PROBLEM TO SOLVE ->
How many lines within the records include the word "Expand"? Only that number should be given.

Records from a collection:
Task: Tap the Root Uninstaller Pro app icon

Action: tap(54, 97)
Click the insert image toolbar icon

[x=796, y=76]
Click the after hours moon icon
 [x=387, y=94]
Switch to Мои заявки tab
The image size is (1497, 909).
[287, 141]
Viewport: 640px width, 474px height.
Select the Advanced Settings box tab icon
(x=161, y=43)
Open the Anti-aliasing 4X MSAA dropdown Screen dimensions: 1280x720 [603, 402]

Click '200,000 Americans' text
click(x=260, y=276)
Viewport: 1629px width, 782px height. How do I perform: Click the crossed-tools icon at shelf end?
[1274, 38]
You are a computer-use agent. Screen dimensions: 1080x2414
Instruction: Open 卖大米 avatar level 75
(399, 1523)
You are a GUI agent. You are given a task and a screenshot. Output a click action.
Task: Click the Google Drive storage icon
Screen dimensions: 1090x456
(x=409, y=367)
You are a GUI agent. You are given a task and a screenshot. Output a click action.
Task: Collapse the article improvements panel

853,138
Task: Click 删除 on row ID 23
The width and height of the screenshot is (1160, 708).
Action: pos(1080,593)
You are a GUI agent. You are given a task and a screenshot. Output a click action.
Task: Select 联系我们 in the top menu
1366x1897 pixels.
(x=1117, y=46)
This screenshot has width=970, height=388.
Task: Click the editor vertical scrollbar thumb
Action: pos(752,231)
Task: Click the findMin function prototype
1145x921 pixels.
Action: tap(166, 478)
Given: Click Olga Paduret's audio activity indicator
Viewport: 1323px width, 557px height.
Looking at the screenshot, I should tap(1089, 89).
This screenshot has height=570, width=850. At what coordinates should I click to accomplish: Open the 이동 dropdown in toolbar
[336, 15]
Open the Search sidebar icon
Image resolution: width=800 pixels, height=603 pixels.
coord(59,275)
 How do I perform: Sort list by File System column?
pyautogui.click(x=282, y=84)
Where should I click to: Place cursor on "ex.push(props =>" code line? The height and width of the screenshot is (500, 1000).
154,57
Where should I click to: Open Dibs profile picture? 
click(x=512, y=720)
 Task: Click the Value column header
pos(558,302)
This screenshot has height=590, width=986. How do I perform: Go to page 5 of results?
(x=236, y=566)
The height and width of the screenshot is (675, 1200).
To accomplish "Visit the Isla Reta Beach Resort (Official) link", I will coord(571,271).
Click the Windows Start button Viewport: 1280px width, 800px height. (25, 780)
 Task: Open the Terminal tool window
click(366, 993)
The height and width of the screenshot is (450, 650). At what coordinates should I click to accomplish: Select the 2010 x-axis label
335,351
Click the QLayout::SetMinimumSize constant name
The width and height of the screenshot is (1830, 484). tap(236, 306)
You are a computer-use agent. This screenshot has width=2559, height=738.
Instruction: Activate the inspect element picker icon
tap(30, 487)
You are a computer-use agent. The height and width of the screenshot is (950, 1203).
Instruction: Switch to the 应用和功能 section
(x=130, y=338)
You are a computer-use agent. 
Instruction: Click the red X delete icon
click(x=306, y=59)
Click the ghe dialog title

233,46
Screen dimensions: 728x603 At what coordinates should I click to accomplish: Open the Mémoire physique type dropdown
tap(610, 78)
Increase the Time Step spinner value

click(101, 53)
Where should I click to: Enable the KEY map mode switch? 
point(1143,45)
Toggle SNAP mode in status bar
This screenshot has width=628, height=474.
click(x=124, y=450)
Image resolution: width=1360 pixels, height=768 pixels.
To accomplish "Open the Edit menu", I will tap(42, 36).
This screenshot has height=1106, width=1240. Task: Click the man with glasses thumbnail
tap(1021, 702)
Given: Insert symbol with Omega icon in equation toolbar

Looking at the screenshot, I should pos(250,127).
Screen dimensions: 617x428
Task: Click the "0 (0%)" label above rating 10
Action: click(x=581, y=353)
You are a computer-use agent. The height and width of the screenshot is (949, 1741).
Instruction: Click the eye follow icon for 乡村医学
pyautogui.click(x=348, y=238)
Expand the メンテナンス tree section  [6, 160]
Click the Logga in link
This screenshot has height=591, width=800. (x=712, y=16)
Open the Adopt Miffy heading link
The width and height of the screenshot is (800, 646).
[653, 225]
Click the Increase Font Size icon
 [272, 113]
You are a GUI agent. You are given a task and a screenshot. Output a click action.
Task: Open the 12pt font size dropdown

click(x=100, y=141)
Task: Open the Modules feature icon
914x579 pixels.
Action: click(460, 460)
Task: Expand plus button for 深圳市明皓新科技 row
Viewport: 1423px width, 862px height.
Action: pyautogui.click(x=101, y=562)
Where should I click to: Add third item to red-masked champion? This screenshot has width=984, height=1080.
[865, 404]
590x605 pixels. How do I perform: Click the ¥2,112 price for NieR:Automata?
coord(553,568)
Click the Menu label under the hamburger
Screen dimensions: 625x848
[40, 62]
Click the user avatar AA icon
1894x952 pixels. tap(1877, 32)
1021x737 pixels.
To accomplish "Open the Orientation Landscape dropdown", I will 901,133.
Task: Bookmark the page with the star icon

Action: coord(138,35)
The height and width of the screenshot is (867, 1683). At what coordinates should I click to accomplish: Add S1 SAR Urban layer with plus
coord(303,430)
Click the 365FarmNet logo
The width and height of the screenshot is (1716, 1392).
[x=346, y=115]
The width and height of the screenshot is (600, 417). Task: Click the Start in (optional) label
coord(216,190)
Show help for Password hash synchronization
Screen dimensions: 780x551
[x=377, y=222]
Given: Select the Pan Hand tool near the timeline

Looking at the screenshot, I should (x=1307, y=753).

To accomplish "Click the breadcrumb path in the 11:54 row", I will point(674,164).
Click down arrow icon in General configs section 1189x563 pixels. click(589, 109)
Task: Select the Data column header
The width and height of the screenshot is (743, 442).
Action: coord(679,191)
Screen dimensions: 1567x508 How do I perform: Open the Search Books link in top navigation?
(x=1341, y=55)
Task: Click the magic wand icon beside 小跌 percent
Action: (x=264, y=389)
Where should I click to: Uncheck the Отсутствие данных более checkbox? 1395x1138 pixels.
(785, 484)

ANSWER BOX ->
2